Le contre-coup de la hausse des droits de douane s’annonce moins violent qu’initialement prévu, même si une partie doit probablement encore se déployer au cours du troisième trimestre. En effet, après l’anticipation des ventes irlandaises de produits pharmaceutiques aux États-Unis au cours du premier trimestre, la correction au T2 a bien eu lieu et réduit le risque d’un ajustement violent au troisième trimestre. Cette dynamique a été commune aux grandes économies de la zone euro où de fortes hausses des volumes d’exportations vers l’extérieur de l’Union européenne ont été enregistrées, surtout en mars avec des ajustements abrupts dès les mois d’avril et mai, plus marqués pour les biens intermédiaires et de consommation en Allemagne, davantage pour les biens d’équipement en France et en Italie.
De plus, des signaux positifs nous sont relayés par les indicateurs publiés au cours de l’été avec un taux de croissance de l’activité qui s’est redressé à son plus haut niveau depuis douze mois, selon l’indice PMI des directeurs d’achats S&P Global d’août. L’indice dans les services n’a enregistré en août qu’une expansion marginale, mais, dans le secteur manufacturier, la production a enregistré sa plus forte expansion depuis près de trois ans et demi.
Si l’on peut supposer que le contre-coup des ventes anticipées à l’étranger a en grande partie déjà eu lieu et n’affecte que plus marginalement notre prévision de court terme, dans le moyen terme, c’est l’impact de l’accord commercial de Turnberry, conclu cet été entre l’UE et les États-Unis, qui va se déployer.
L’impact serait négatif et abaisserait notre prévision de juin de 0,1 pp en 2026. Le nouveau taux unique de 15% s’applique à la grande majorité des produits d’exportation de l’UE vers les États-Unis (y compris les voitures, les produits pharmaceutiques et les semi-conducteurs). À noter cependant que le taux de 15% sur les véhicules s’appliquera en parallèle à la réduction des droits de douane sur les produits américains et que c’est donc le taux de 25% qui reste en vigueur. Les droits de 50% s’appliquent sur l'acier, l'aluminium et le cuivre. Ces nouveaux droits font passer le taux effectif moyen pondéré de la valeur des échanges de 1,7% en 2024 à 18,8%, soit une hausse de 17,1 pp depuis le début du deuxième mandat de Trump.
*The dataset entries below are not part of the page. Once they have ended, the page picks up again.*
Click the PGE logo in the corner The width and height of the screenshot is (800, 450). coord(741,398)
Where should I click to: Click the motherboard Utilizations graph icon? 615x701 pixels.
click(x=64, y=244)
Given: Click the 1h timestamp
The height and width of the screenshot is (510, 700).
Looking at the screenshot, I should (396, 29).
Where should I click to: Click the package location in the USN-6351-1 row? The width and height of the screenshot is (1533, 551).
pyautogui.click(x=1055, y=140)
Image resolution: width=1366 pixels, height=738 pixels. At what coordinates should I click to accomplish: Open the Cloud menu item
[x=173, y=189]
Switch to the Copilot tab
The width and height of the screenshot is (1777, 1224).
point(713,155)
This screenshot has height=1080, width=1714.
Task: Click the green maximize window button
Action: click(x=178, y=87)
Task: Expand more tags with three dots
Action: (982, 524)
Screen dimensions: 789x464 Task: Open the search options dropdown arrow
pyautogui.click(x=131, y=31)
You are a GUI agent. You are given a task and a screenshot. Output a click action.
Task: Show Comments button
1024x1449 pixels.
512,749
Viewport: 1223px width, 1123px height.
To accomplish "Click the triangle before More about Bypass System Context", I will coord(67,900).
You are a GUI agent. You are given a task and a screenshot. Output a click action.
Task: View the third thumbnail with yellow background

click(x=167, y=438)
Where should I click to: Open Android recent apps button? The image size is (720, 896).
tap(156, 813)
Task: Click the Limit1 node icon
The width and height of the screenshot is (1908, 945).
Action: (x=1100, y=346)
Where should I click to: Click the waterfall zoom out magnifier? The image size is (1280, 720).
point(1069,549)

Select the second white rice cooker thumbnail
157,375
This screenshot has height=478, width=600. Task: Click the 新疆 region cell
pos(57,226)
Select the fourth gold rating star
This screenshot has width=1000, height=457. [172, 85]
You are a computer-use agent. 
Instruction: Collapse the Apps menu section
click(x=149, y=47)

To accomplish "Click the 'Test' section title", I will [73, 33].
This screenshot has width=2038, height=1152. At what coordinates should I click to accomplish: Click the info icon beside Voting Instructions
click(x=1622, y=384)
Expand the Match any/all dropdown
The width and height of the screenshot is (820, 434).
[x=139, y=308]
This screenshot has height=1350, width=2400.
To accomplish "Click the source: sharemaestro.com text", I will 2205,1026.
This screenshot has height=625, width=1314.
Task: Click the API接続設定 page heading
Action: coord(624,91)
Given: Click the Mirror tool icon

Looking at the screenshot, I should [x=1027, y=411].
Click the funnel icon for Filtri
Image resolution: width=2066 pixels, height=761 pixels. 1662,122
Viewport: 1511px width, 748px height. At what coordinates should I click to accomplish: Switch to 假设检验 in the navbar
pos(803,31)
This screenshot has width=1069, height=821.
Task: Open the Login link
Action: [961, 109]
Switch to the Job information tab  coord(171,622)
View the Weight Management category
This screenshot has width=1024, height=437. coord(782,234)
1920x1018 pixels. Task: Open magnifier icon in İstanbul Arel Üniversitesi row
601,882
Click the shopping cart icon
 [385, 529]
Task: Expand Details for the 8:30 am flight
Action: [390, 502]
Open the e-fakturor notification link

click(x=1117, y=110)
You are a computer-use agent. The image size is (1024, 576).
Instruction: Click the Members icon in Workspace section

Selon notre estimation produite avec le modèle Oxford Economics, une telle hausse du droit de douane conduit à un impact à la baisse de la croissance de la zone euro de 0,4 pp en 2026 et de 0,3 pp en 2027, donc un impact cumulé négatif de 0,7 point à l’horizon 2027 par rapport à un scénario pré-Trump. Par rapport à notre prévision de juin, qui faisait l’hypothèse d’un taux moyen pondéré effectif de 11,1%, la croissance du PIB serait amputée de 0,1 pp en 2026 et en 2027.
Quant aux droits « zéro pour zéro » sur un certain nombre de produits stratégiques, notamment les avions et leurs composants, certains produits chimiques, certains médicaments génériques, les équipements semi-conducteurs, certains produits agricoles, les ressources naturelles et les matières premières essentielles, dans les notes de briefing parues après le document de l’accord, la référence à « zéro pour zéro » a été supprimée et les États-Unis ont affirmé qu’ils ne rétabliront désormais les tarifs que pour certains de ces biens aux niveaux de la NPF (clause de la nation la plus favorisée). Ces tarifs NPF sont bas mais généralement pas à zéro. Le taux officiel à partir duquel nos simulations ont été effectuées risque donc d’augmenter.